REPUBLIKA.CO.ID, JAKARTA -- DPR RI menyatakan revisi Undang-Undang Nomor 6 Tahun 2014 tentang Desa harus melibatkan eksekutif, tidak cuma legislatif. Namun, DPR RI tetap membuka ruang dialog bagi seluruh pihak terkait untuk menyampaikan aspirasi.
Ketua DPR RI, Puan Maharani mengatakan, tuntutan yang telah disampaikan kades-kades akan ditindaklanjuti sesuai mekanisme penyusunan peraturan perundang-undangan di DPR RI. Ia mengaku memahami apa yang jadi aspirasi.
Maka itu, ia menekankan, DPR RI akan melihat dulu hal-hal untuk bisa dikaji dan dibahas. Tentu, Puan menerangkan, nantinya DPR RI akan berdialog, berdiskusi dan berbicara dulu dengan pemerintah untuk mencari jalan tengah atau jalan ke luar.
"Agar apa yang menjadi aspirasi dari para kades ini bisa mendapatkan solusi," kata Puan, Jumat (20/1).
Seperti setiap produk kebijakan yang lahir di DPR RI, tindak lanjut tuntutan kades akan melewati kajian berdasar prinsip kehati-hatian. Prinsip ini vital agar implementasi tetap berorientasi ke kebermanfaatan untuk rakyat Indonesia.
DPR RI, lanjut Puan, harus mengkaji terlebih dulu efektivitas dari revisi dan tidak boleh terburu-buru. Artinya, harus dilihat secara substansi yang mendasar terkait aspirasi kades-kades itu. Tapi, yang terpenting aspirasi sudah diterima.
Puan menegaskan, DPR RI sudah mendengarkan apa-apa yang diinginkan kades-kades yang melakukan unjuk rasa kemarin.

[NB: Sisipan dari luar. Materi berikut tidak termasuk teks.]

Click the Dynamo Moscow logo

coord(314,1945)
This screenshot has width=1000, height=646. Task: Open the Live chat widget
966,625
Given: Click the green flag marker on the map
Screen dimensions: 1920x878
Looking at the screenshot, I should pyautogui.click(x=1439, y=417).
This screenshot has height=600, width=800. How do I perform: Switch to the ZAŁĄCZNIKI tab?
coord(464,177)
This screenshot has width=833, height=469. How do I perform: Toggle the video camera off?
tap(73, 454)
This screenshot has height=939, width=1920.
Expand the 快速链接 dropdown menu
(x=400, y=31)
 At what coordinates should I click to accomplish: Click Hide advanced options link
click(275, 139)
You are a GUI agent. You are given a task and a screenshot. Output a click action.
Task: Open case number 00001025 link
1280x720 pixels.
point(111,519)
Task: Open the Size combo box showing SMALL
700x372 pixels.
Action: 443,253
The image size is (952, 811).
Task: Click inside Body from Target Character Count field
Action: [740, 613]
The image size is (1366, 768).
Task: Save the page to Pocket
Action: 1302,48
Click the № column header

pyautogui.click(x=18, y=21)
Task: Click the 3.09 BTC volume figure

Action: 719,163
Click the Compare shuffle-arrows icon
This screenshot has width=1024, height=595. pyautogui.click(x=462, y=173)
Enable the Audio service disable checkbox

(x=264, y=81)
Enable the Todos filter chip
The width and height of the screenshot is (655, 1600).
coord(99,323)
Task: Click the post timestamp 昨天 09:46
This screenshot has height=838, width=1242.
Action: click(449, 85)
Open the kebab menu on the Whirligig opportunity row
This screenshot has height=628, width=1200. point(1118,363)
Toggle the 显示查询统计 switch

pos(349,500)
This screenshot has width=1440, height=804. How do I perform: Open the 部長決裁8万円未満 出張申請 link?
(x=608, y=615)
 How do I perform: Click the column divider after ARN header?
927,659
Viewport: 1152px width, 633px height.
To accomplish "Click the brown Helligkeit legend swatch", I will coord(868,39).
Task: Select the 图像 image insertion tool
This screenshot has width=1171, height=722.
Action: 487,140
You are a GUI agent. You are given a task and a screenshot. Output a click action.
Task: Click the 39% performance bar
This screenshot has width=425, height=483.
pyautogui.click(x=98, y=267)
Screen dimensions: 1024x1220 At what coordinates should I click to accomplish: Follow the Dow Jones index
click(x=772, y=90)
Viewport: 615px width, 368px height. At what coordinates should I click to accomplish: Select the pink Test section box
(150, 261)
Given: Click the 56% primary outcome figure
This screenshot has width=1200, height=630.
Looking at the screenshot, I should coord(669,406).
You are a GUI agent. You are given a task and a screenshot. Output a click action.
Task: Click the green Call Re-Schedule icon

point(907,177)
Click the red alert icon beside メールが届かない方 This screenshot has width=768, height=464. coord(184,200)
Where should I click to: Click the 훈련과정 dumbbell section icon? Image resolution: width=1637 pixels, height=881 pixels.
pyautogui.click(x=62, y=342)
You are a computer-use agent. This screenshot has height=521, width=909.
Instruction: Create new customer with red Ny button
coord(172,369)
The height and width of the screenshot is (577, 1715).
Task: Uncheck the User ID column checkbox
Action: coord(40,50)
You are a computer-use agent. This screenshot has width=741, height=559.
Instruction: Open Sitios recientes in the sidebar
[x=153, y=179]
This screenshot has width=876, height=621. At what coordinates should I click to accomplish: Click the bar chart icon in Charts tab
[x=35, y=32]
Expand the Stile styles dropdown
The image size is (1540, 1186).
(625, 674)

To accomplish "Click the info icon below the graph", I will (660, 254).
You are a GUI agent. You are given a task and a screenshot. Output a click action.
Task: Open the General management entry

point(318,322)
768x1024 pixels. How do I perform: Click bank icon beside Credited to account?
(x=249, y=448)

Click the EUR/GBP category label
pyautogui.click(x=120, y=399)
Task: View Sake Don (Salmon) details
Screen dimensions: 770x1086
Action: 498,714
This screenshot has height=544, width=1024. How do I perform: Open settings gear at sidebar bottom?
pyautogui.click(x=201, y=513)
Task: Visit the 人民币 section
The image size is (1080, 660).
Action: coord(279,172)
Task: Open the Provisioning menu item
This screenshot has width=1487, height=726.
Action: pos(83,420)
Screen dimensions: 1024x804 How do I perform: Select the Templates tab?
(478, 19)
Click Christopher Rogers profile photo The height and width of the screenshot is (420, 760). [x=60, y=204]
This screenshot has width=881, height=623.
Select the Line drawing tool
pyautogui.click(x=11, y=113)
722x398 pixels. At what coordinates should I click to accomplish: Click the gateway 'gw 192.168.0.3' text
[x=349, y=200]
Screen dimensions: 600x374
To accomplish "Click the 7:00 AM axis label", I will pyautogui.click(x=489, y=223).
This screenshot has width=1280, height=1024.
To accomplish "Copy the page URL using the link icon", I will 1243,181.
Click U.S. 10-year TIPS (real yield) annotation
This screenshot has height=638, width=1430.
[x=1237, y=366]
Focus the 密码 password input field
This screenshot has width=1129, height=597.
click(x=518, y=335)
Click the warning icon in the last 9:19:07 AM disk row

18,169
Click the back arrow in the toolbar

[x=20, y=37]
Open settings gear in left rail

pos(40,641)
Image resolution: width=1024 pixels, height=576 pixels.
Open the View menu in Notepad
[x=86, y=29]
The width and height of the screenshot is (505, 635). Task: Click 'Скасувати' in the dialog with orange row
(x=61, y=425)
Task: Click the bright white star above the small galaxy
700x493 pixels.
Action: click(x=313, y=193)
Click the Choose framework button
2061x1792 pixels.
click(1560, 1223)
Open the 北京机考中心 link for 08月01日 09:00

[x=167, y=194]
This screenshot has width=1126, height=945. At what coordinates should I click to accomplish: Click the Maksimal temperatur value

Termasuk, mendengarkan pandangan mereka soal apa manfaat yang diterima rakyat di bawah dan masyarakat yang ada di lapangan.
"Jadi, itu yang akan kita cerna, kita akan bahas dulu dan tentu saja dikaji secara mendalam," ujar Puan.
Sebelumnya, perangkat desa melakukan unjuk rasa menuntut revisi UU Nomor 6 Tahun 2014 tentang Desa pada Selasa (17/1). Sejumlah tuntutan yang disampaikan ke DPR RI antara lain masa jabatan kepala desa dan moratorium pemilihan kepala desa.